Learn / eZ Publish / Advanced development with eZ Find - part 3 : Leveraging the Solr syntax

Advanced development with eZ Find - part 3 : Leveraging the Solr syntax

Introduction

The previous and second post of this series described how to index additionnal fields in Solr, in order to leverage them using eZ Find's native syntaxe, of the form : 'mycontentclass/mycontentattribute/mycontentsubattribute'. This eZ Find-specific syntax is very comfortable, but not exclusive. It is indeed possible to mix the eZ Find-specific syntax and the Solr-specific syntax, like for example the field names ( 'attr_myfield_type' ) or logic operators ( AND, NOT, etc. ) .

"

- Yes, this is bad practice. An “interface” syntax is not made to be worked-around, this potentially endangering the lower layers' evolutivity, namely Solr.

- Yes, this can make development easier in some cases, or even be a life-saver in some complex situations

"

This post dives into concrete examples of how and when one can leverage Solr's syntax. The examples are simplified on purpose, for obvious educational reasons.

 

Pre-requisites and target population

This tutorial requires to know how to set up eZ Find. The online documentation describes the required operation in details, there : http://ez.no/doc/extensions/ez_find/2_2.

You should also read and understand the first and second part of this tutorial :

 

Step 1 : How to sort on an attribute present in several content classes

The issue

It is one of eZ Publish's timeless problematics :

  • Two distinct content classes are created, for some reason : "Post" and "Article"
  • Identical attributes are added to both classes, for they are useful in both, like a "Date" attribute for instance.

Result :
It is impossible to have both "Post" and "Article" objects in a fetch result, sorted by decreasing date (unless a terrifying template operator is developed for this specific purpose).
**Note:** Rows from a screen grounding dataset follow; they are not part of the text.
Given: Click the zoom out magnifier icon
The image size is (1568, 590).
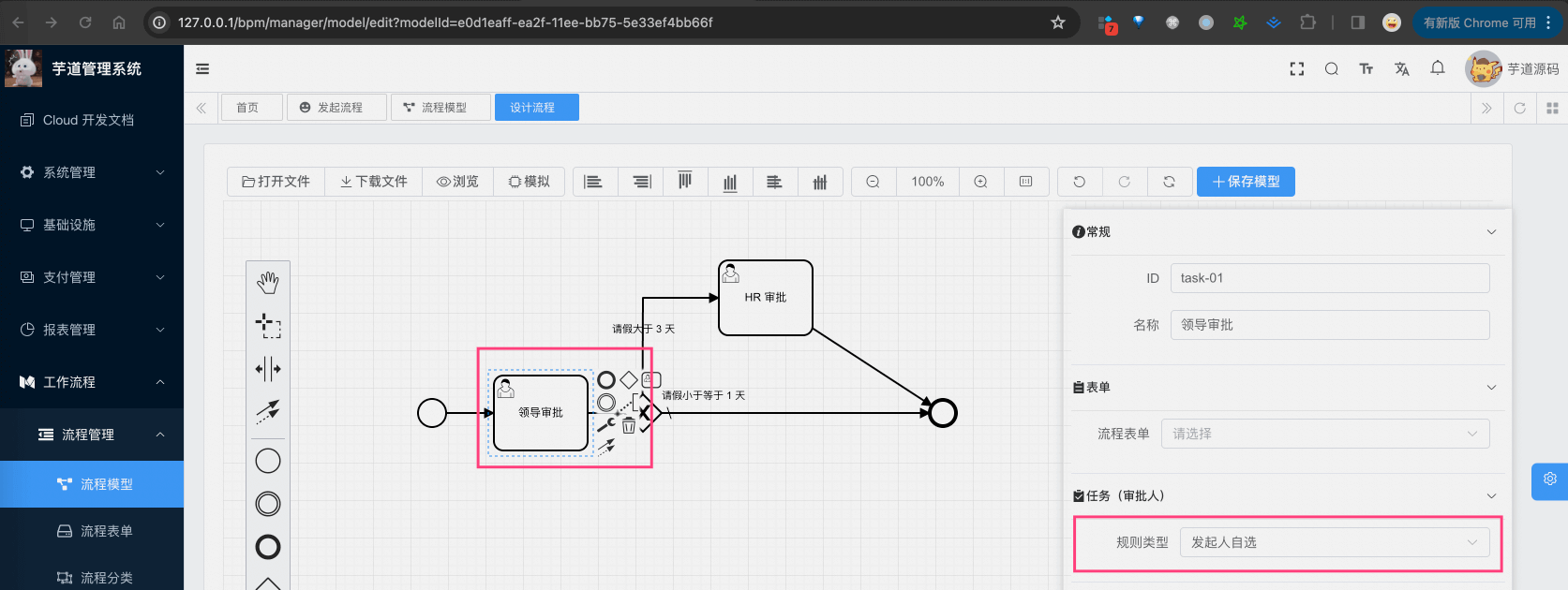Looking at the screenshot, I should 873,182.
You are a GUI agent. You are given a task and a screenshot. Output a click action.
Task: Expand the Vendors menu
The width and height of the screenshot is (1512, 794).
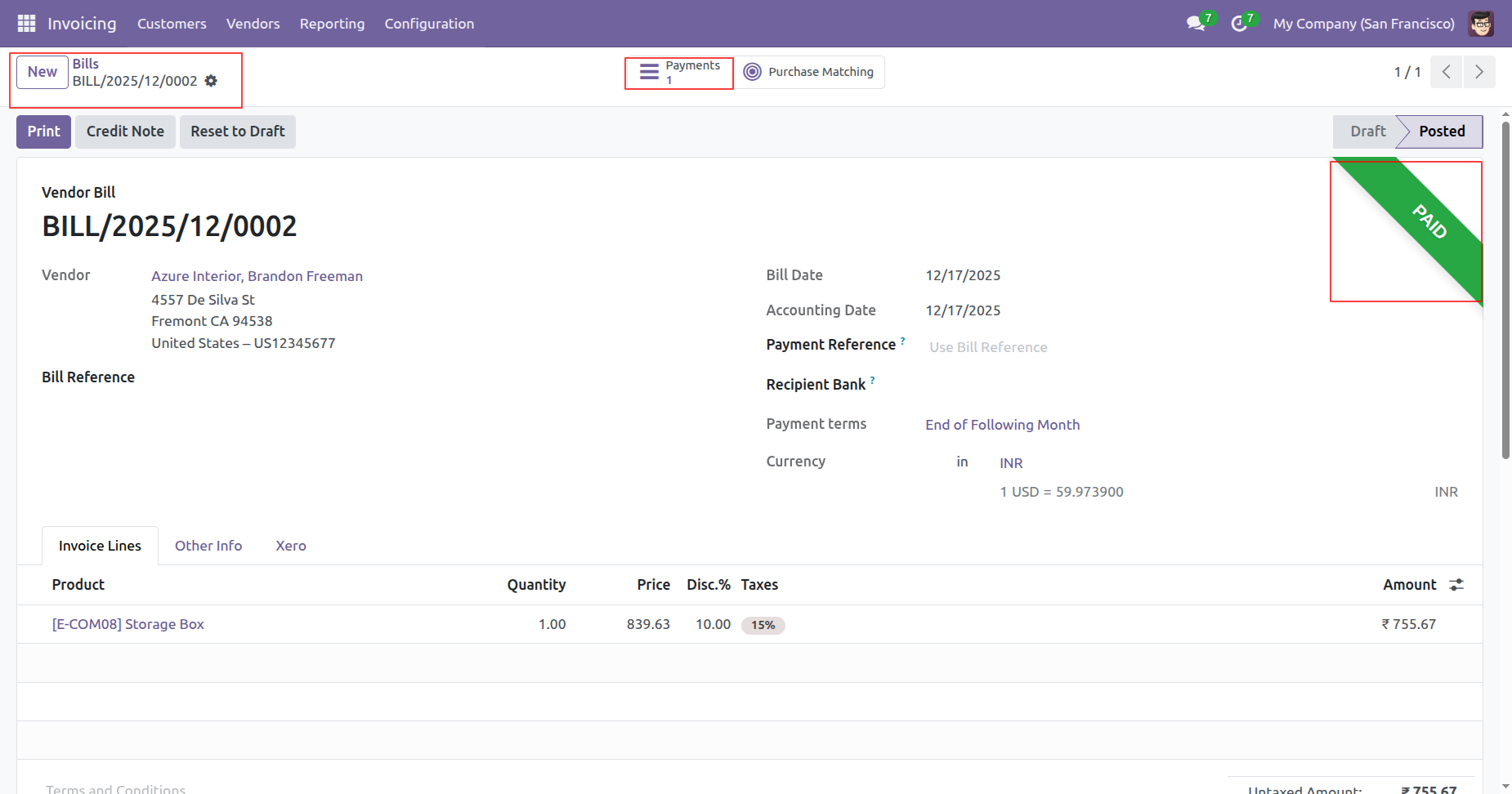pyautogui.click(x=253, y=24)
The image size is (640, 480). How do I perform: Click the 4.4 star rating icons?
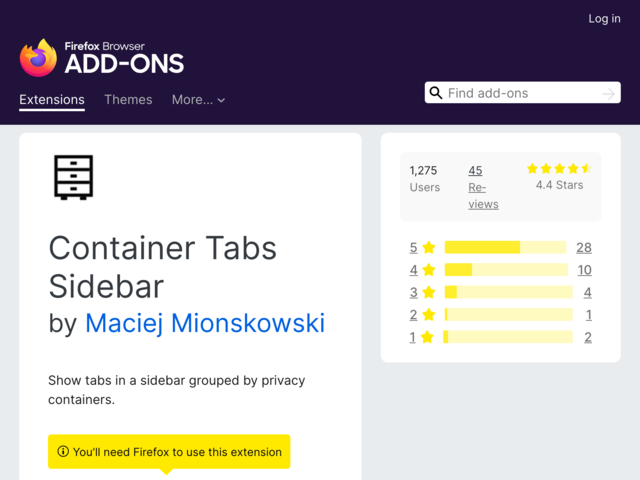[x=559, y=169]
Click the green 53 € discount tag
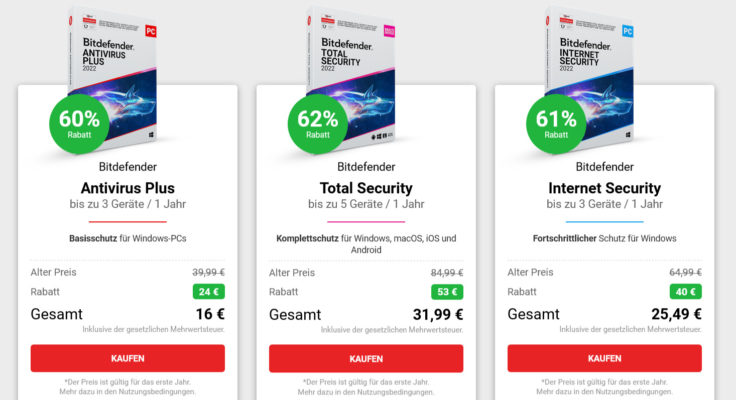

Generally, developers try to use one single content class, a more generic one, to work around the issue, or rather relocate it ( mutualization of content classes has its drawbacks ).

 

The solution, using eZ Find

The first post in this series details the naming conventions of Solr fields. One positive side-effect of this convention (related to Solr's dynamicfields concept) is the fortunate absence of the content class identfier in the field name. This means we can leverage this homonymy as we wish, through searches, filters or sorts depending on the use-case.

eZ Publish template code example when filtering on the “Post” content class only :

{def $search_result = fetch( 'content', 'list', hash( 'parent_node_id', 2,
    'class_filter_type',  'include',
    'class_filter_array', array(24),
    'sort_by', array( array( 'attribute', false(), 'post/date' ) ),
    'limit', 10,
    'depth', 3
))}
 

Equivalent eZ Find template code example, solving our cross-content-class sort, applied to “Post” & “Article” :

{def $search=fetch( ezfind, search,
     hash( query , '',
           'class_id', array('post', 'article'),
           'limit', 10,
           'sort_by', hash('attr_date_dt', 'desc')
))}
 

Note :
A desirable evolution of eZ Find would be to give the possibility to use a '//date' type of syntax, in order to make optional the currently automatically added content class filter in the query sent to Solr.

 

Step 2 : How to work with keywords

Unlike the previous example of dates, keywords in eZ Publish are stored in an external table ezkeyword_attribute_link ( additional storage location, on top of the standard content storage location, for an extended logic ), allowing to link a given keyword to various pieces of content, of various content classes. However, the per-keyword fetch is not as equipped as a standard content/list fetch for instance, in terms of available filters (class_filter_type, class_filter_array, extended_attribute_filter, etc.). This limitation is understandable since allowing for a cross-content-class filter reduces freedom when it comes to filtering on class-specific attributes.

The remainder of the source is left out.